One very important point Bailyn made to the WSJ focuses on boosting placement of these companies’ products in AI results. He called it “brand authority statement,” trust, credibility, and influence a brand holds, which is similar to the tactics used in SEO.

BrightEdge analyzed patterns for citations and mentions across four major AI platforms to understand percentage changes and shares, correlation between citation frequency and volatility, domain type volatility patterns, engine-specific stability characteristics, and market share impact on citation consistency.

What researchers found from the data--while each AI engine shows different baseline volatility--Perplexity at 72.8%, and Google AIO at 41.8%--all engines stabilize around high-authority domains. Domains cited frequently experience 0.7% weekly volatility, while those cited sporadically swing 50% or more—a 70x difference that holds across every platform, BrightEdge reported.

Ahrefs research published in June 2025 found visitors from AI-powered search platforms convert at rates 23 times higher than conventional search engine visits, though the results like doesn’t come as a surprise to anyone.

Despite representing just 0.5% of total website visits, AI search visitors generated 12.1% of all signups during the measurement period.

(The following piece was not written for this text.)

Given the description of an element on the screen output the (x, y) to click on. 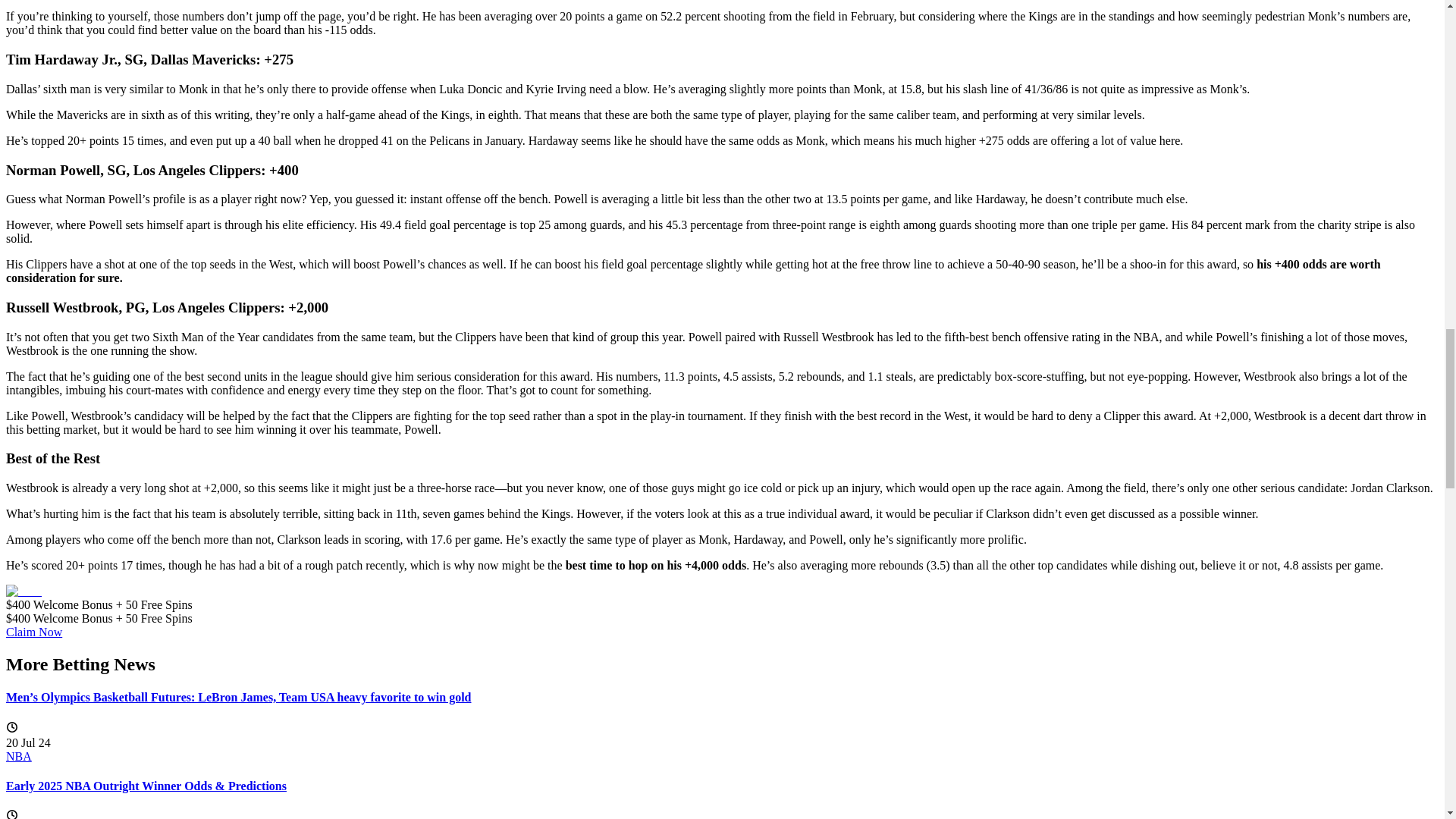
bodog (26, 591)
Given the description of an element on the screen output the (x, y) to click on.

Google Maps SEO is the process of optimizing business listing to appear higher in Google Maps search results, and it’s just a matter of time before OpenAI tries to do the same. Nearly 90% of consumers use Google Maps, and 46% of all Google searches have local intent, which is why it’s important for companies to show up in these results.

Ranking high in traditional SEO through Google results can help a company’s position in AI’s results, but bots also look for those superlatives, notes the report, like “top performer” and “most cited,” because they are not just surfacing results, they’re trying to string together a narrative, Bailyn said.

Bots also look for praise, which human recommendations help with. I have seen that myself. Bots are programmed to value sources, some more than others, so a review carries a lot of weight in its determination on what to serve up.
This also is where ads will come in. How many ads for a specific company are served up in results and how many times was that ad clicked on.

The variety of signals chatbots rely on today and in the future will become positive for brands, whether or not they learn how to manipulate the outcome.